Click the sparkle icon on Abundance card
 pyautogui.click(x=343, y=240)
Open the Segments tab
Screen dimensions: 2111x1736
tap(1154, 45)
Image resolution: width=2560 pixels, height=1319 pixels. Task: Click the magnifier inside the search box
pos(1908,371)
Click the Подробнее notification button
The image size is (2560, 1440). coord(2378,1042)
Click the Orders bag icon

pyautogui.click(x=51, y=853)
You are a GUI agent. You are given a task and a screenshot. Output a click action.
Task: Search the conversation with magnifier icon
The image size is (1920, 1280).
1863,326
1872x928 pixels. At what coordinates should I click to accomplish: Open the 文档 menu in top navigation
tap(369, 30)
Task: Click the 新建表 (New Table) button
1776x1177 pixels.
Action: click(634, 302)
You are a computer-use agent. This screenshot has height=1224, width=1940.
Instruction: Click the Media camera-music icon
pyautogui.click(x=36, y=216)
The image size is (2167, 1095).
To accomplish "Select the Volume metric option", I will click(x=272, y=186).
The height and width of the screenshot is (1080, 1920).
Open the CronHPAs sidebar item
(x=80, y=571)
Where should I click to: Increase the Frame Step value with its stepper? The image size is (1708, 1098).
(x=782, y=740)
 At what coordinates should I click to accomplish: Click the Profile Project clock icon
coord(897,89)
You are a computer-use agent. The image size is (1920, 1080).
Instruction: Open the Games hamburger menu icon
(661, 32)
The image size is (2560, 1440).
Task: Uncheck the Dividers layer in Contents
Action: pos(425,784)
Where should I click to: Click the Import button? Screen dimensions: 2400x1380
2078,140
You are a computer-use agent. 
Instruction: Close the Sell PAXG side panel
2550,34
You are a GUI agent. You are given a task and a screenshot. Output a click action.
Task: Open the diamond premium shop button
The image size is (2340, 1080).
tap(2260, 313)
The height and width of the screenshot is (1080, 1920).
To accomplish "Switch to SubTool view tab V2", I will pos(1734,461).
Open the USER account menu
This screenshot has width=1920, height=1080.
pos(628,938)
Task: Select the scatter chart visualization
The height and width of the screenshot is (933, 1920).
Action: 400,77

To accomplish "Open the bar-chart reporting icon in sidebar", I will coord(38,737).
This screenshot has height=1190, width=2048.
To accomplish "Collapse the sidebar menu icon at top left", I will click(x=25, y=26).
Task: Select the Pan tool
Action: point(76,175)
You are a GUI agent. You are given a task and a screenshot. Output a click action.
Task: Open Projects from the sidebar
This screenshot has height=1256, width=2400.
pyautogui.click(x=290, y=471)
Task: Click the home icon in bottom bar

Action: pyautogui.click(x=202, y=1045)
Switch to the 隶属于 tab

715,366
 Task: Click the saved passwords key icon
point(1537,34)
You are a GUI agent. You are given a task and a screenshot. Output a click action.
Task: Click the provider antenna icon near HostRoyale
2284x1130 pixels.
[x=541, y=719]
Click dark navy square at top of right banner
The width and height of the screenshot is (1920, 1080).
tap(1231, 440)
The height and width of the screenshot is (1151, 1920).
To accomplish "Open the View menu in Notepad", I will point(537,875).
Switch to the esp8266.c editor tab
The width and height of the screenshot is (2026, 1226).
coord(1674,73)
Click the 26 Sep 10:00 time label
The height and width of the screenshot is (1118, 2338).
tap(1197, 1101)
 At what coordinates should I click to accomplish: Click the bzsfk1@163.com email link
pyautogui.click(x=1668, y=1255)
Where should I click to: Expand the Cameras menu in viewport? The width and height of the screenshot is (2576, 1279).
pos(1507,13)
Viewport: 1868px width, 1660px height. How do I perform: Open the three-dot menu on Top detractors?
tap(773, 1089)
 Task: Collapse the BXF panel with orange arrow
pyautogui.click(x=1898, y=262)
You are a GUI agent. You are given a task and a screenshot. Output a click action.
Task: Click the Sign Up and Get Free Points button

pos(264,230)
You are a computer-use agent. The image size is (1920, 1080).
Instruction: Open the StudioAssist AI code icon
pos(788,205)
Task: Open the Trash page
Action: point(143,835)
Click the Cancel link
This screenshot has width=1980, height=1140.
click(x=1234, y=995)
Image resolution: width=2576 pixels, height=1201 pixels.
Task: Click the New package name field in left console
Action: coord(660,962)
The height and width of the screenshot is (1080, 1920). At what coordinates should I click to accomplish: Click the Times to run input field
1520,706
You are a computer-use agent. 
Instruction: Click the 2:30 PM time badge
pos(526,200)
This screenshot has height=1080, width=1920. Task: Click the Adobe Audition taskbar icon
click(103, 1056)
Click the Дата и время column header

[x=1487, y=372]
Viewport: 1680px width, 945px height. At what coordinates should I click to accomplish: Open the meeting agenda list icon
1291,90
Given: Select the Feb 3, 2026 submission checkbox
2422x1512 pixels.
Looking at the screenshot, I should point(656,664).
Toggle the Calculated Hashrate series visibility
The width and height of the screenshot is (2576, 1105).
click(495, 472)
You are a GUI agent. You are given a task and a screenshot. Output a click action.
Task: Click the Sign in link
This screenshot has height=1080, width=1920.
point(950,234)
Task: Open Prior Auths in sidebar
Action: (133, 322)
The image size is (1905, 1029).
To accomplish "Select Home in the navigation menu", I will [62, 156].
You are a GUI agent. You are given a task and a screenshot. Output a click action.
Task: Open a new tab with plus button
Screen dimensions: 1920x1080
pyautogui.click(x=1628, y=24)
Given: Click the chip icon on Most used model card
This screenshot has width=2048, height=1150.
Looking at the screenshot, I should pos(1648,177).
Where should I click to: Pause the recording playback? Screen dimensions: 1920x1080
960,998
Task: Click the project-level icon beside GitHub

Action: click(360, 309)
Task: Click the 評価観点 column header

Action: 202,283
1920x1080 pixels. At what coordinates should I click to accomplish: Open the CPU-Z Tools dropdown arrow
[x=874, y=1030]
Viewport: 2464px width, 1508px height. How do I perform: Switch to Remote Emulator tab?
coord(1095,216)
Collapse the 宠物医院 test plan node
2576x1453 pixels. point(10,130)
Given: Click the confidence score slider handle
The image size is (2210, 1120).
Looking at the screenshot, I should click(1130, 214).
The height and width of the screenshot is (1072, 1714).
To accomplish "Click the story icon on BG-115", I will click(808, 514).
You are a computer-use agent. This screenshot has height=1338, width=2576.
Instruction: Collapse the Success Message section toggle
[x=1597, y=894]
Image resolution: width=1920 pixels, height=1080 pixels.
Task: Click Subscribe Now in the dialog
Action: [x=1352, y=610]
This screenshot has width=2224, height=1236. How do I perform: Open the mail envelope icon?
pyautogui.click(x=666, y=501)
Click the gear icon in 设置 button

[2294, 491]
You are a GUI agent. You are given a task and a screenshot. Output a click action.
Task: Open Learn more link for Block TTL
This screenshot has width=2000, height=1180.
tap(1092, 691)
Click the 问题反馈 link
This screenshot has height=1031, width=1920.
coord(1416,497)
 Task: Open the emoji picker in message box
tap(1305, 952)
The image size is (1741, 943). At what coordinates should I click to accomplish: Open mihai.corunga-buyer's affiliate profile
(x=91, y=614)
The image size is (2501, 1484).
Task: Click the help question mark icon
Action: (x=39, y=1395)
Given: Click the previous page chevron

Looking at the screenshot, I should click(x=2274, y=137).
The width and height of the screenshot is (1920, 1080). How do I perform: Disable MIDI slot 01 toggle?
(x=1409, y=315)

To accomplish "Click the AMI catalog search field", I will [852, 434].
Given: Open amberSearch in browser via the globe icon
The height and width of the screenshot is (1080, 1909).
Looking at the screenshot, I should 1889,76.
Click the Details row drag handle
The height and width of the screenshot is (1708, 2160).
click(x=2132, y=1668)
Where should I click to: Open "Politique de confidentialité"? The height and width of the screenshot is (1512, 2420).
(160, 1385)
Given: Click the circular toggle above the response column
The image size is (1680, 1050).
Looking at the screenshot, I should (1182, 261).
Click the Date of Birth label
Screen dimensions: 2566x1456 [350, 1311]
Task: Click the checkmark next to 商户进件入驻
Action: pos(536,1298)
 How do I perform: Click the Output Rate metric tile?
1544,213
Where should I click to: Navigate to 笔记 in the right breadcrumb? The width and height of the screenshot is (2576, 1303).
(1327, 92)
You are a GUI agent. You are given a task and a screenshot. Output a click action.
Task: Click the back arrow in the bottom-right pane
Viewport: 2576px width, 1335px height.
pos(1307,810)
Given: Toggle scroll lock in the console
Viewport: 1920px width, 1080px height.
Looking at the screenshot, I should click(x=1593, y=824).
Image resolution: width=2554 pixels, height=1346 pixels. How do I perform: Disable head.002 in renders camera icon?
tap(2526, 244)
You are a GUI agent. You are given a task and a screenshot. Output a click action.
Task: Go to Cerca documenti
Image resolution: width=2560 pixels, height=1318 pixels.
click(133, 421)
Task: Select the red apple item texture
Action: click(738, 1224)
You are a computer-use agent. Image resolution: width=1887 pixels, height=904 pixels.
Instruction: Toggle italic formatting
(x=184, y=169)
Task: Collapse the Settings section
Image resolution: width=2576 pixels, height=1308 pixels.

========

WHAT THE EXERCISE ASKS:
Search the listing for "handle" and show every line where it occurs.

ANSWER FOR THE TASK:
Given: Click the confidence score slider handle
Click the Details row drag handle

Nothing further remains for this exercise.